Passage provided:
Dogs who have any aggression (fear based or otherwise) can be severely damaged by so-called trainers who use violence and or screaming to bully the dogs into obedience. For many dogs this approach scares them into more tension and aggression.

It sounds like you are doing all the right things. The soccer game would be an ideal place to practise with the other dogs, especially if you know Dante's comfort zone. You can start there, associating his calmness with good things (treats). If you do get too close to another dog (or it does to you) and Dante reacts, all you need to do is a u-turn and walk him a few feet away until he is calm. You don't need to react yourself (by jerking the leash or shouting no). Your not reacting shows him that there is nothing to fear and he doesn't need to protect you and that you are calm and in charge. If it is difficult to get far enough away from the dog, another thing you can do is to sit your dog and then stand in front of him, acting as a screen between him and the other dog. This will have a calming effect.

ONe good short book you might like is Turgid Rugaas's calming signals for dogs (there is also a video). It helps you to read your dog's body language and also offers some suggestions. For dogs, approaching head on is confrontational. They usually approach each other in wide arcs and don't go face to face right off. They turn their heads away to show the other dog that they mean no harm. A lot of humans don't understand this and bring their leashed dogs right at each other. If you are walking Dante and need to pass another dog or are at the stage where you want to try approaching another dog, move in an arc, never directly at the dog.

I hope this helps and keep me posted on Dante's progress.

Your objective: Transcribe the dog-training advice, everything from "ONe good short" down to "on Dante's progress.". Work only from the dog-training advice above.

Dataset excerpt:
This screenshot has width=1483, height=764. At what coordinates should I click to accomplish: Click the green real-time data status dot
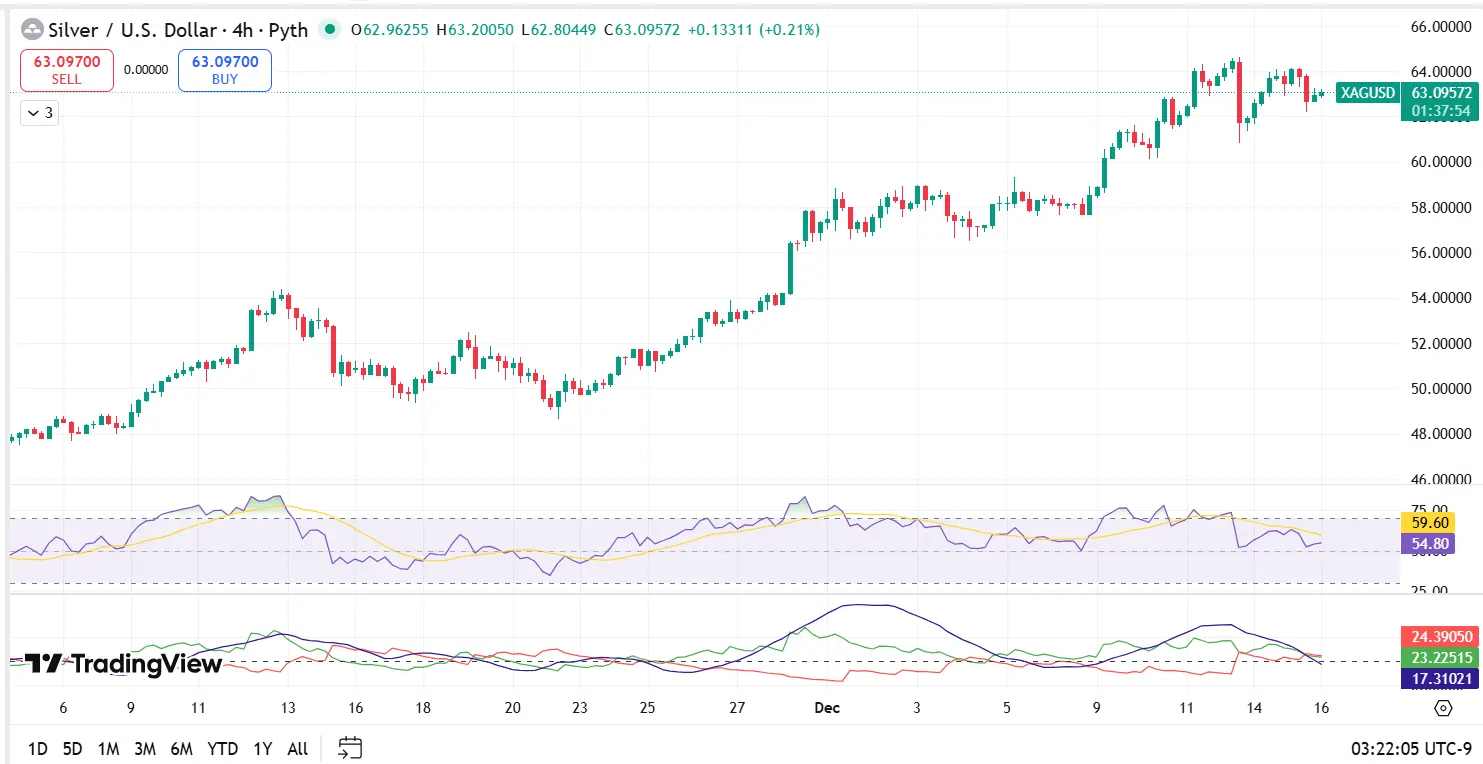pos(328,30)
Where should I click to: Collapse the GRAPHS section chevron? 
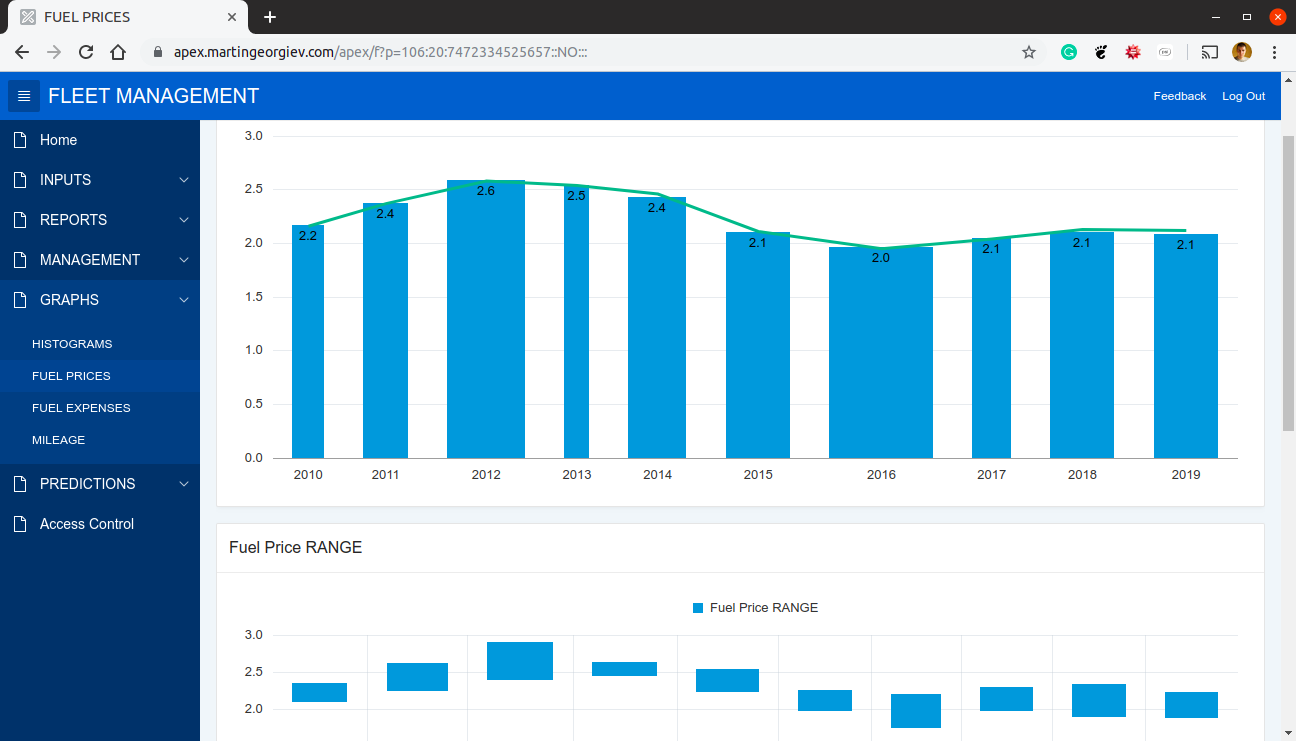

Response to the exercise:
ONe good short book you might like is Turgid Rugaas's calming signals for dogs (there is also a video). It helps you to read your dog's body language and also offers some suggestions. For dogs, approaching head on is confrontational. They usually approach each other in wide arcs and don't go face to face right off. They turn their heads away to show the other dog that they mean no harm. A lot of humans don't understand this and bring their leashed dogs right at each other. If you are walking Dante and need to pass another dog or are at the stage where you want to try approaching another dog, move in an arc, never directly at the dog.

I hope this helps and keep me posted on Dante's progress.